WHAT TO DO: Please reproduce, word for word, the part of the empathy post below starting with "Empathy As An" and going on through "says the adminibot.".

** Opening PAGE EXTRACT block **

Empathy As An Outcome?
A new study showed that “Empathic responses to patients’ expressions of negative emotion were associated with decreases in patient anxiety and higher patient ratings of the hospitalist and encounter.” Well, there you have it. So, they have proven that empathy is good to have. No kidding. Here is the interesting part. If empathy decreases anxiety (an empathic response was associated with a 1.65 point decrease on the State Anxiety Scale (95% CI, 0.48-2.82) then shouldn’t we be grading doctors on this? And shouldn’t we be giving bonuses to those that are the most empathetic? Yes, that sounds ridiculous but this is the type of moronic methodology that administrators love to use.
“Sorry, doctor, the cameras in the room showed you to be to aloof”, says the adminibot.
“But I was trying to click all the buttons you wanted in the chart”, responds the doctor.
“Not good enough. You need to look empathetic when staring at the computer. You will lose 2% of your salary this year”.
So, if we start paying attention to the patient, how’s the poor computer going to feel?
Tom, you left out the oldest profession – prostitution. The ability to feign intimate interest in another person is certainly a performance measure in prostitution. Published reports on prostitution mention that sexual contact is not always what is sought by the ‘john,’ but simply a human connection.
Interestingly, Abraham Flexner, he of the Flexner Report that revolutionized American Medical Education, turned his next inquiry to Prostitution In Europe ( https://books.google.com/books/about/Prostitution_in_Europe.html?id=tScKAAAAIAAJ ). From recollection, he spent a number of years in Europe away from Mrs. Flexner, studying the subject. After having read the initial few chapters, I am awestruck by Flexner’s ability to make sex paralytically boring.
Genuine empathy – genuine mirroring of affect with a sense of closeness – is a matter of deepest individuality and humanity. It is no surprise that the “pimps” of modern medicine have also discovered the ability to feign empathy in their “stable.”
I suggest that genuine empathy coupled with professional expertise are not performance measures of medicine – they ARE medicine, from which all else derives. And these performance measure have been driven from the field of today’s medicine.
Soon, we will replace human intimacy with on-line pornography, not only literally but metaphorically. We will have a “medicine” that stimulates but does not heal.
Prostitution is more honest than medicine, a straight up transparent exchange. Now if a prostitution insurance industry develops, followed by some claiming a “right” to sexual gratification, leading to the development of federal programs to pay for sex workers for the elderly (and then for the poor, supposedly at the state level)…costs will skyrocket, hookers’ incomes will fall, and shortages will follow. As for quality…I don’t want to think about it. I suppose the high-dollar, experienced escorts could be replaced in underserved areas by replacements from weekend courses, if the outcomes were usually similar for mostbcommon client requests.
Actually empathy is simply the ability to tap into and understand the emotions of others. It can be used for good or evil. Con artists, philanderers and evil dictators are all empathic. So what physicians need to do is be emphatic toward there employers and give them what they want by whatever means possible.

** Closing PAGE EXTRACT block **
** Opening AVAILABLE DATA block **

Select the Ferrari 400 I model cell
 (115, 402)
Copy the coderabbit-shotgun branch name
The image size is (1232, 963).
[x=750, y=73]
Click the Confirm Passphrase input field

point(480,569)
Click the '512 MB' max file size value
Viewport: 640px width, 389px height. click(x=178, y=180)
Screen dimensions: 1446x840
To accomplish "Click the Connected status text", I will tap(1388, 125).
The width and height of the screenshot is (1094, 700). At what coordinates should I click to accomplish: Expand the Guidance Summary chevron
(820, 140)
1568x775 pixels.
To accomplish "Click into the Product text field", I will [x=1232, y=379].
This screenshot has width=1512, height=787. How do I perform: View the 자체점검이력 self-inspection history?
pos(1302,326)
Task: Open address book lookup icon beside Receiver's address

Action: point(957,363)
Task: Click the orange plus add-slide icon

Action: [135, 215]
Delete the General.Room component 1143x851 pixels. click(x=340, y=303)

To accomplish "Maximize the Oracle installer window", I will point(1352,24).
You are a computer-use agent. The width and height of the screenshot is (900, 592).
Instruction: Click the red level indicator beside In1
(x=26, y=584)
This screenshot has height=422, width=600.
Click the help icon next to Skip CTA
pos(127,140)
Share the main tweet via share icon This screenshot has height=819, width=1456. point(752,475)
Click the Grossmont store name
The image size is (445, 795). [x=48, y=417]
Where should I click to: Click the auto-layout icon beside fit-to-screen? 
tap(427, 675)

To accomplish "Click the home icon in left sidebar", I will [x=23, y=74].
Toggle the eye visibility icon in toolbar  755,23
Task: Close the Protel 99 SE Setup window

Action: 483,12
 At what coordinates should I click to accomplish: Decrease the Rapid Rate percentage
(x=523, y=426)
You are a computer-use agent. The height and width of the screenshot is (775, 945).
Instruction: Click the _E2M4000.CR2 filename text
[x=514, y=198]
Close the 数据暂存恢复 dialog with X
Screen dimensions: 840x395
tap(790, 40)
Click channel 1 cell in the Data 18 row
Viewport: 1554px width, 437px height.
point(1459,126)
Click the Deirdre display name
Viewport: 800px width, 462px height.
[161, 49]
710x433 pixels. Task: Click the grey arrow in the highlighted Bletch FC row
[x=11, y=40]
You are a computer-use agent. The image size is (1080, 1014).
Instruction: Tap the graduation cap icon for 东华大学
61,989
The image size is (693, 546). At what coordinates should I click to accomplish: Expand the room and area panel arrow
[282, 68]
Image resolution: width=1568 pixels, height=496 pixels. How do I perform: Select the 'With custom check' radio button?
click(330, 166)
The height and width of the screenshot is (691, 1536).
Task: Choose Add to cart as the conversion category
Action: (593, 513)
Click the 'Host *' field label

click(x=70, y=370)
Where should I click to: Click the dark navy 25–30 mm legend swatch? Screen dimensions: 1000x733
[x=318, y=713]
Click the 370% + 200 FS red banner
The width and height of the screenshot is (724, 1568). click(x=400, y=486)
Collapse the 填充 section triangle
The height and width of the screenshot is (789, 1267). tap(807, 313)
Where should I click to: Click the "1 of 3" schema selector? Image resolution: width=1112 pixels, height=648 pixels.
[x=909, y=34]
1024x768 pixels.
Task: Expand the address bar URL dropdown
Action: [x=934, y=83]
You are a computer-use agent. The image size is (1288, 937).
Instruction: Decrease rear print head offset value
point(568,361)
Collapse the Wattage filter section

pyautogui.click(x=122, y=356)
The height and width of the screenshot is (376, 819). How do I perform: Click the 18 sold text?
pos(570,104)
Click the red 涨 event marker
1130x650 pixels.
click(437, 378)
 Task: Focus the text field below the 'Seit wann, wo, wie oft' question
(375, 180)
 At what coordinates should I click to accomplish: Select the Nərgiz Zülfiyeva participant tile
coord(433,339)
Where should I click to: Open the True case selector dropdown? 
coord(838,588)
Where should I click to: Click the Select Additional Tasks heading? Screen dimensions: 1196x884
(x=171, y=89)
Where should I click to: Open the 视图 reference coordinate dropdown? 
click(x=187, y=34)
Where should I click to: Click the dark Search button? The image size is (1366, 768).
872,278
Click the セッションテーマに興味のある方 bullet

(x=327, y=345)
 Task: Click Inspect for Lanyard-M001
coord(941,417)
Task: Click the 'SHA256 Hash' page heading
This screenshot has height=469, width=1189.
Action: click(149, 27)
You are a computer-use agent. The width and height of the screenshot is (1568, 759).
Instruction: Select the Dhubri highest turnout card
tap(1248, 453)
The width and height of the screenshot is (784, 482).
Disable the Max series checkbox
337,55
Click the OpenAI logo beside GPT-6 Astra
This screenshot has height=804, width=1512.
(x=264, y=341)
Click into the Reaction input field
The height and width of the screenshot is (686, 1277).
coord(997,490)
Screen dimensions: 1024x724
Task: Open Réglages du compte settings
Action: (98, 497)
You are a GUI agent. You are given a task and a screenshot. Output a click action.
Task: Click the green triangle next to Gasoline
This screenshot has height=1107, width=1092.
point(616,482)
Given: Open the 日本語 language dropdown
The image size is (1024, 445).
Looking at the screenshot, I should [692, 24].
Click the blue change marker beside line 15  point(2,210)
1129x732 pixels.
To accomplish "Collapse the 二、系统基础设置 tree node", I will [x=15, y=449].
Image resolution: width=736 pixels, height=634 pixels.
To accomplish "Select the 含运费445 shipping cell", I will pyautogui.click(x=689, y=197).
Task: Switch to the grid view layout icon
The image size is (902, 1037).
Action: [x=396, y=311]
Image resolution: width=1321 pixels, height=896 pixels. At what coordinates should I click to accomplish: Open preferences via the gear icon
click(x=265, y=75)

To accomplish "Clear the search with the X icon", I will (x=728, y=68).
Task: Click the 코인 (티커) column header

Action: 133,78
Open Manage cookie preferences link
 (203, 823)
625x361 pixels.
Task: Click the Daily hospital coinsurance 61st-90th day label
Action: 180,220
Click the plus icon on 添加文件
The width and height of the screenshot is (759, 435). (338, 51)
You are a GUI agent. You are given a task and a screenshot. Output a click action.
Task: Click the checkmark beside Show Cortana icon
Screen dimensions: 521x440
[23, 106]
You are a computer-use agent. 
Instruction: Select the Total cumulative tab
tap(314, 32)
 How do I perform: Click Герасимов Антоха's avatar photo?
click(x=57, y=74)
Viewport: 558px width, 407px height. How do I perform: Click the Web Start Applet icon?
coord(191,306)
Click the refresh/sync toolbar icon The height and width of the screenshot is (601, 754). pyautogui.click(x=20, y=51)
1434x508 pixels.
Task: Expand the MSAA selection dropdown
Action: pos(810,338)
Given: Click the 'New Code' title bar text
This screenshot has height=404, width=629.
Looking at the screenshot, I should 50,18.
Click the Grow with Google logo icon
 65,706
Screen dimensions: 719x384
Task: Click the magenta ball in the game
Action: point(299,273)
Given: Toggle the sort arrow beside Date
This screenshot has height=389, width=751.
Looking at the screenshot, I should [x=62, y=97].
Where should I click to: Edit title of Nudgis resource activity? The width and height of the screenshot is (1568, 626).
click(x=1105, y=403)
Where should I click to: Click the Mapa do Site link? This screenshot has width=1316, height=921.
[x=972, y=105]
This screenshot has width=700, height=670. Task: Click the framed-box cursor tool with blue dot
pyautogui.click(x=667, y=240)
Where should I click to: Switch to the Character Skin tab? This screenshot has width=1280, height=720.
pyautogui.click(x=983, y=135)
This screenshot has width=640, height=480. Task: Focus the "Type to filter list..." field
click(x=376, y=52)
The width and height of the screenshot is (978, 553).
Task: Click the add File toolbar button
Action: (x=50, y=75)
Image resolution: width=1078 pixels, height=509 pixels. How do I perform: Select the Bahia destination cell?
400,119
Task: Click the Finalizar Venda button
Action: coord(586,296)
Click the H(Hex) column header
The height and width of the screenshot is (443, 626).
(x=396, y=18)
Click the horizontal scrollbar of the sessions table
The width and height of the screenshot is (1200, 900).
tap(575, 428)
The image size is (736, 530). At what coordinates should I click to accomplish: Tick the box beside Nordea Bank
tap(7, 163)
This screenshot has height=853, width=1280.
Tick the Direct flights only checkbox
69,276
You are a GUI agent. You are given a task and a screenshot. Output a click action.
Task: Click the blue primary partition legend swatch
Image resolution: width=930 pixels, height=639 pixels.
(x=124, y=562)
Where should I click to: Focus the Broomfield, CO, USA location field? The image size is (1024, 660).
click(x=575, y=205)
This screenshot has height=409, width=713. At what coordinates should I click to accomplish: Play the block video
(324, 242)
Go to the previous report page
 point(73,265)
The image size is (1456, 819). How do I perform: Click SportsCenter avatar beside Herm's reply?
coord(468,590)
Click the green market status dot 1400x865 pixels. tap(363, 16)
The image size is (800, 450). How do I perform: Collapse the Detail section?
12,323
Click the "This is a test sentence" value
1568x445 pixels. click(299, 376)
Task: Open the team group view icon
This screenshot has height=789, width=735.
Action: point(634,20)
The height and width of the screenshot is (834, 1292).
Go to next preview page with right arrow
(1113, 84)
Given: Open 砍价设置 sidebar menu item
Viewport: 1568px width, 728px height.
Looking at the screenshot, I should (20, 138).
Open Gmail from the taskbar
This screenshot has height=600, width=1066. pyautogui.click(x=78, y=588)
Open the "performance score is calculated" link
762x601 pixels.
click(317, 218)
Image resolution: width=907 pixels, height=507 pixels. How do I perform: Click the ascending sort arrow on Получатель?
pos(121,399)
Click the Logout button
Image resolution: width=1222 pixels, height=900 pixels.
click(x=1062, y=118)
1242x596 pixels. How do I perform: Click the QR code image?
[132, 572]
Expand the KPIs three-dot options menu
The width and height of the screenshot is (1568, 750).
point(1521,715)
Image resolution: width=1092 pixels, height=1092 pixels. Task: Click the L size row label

** Closing AVAILABLE DATA block **

SOLUTION TO THE EXERCISE:
Empathy As An Outcome?
A new study showed that “Empathic responses to patients’ expressions of negative emotion were associated with decreases in patient anxiety and higher patient ratings of the hospitalist and encounter.” Well, there you have it. So, they have proven that empathy is good to have. No kidding. Here is the interesting part. If empathy decreases anxiety (an empathic response was associated with a 1.65 point decrease on the State Anxiety Scale (95% CI, 0.48-2.82) then shouldn’t we be grading doctors on this? And shouldn’t we be giving bonuses to those that are the most empathetic? Yes, that sounds ridiculous but this is the type of moronic methodology that administrators love to use.
“Sorry, doctor, the cameras in the room showed you to be to aloof”, says the adminibot.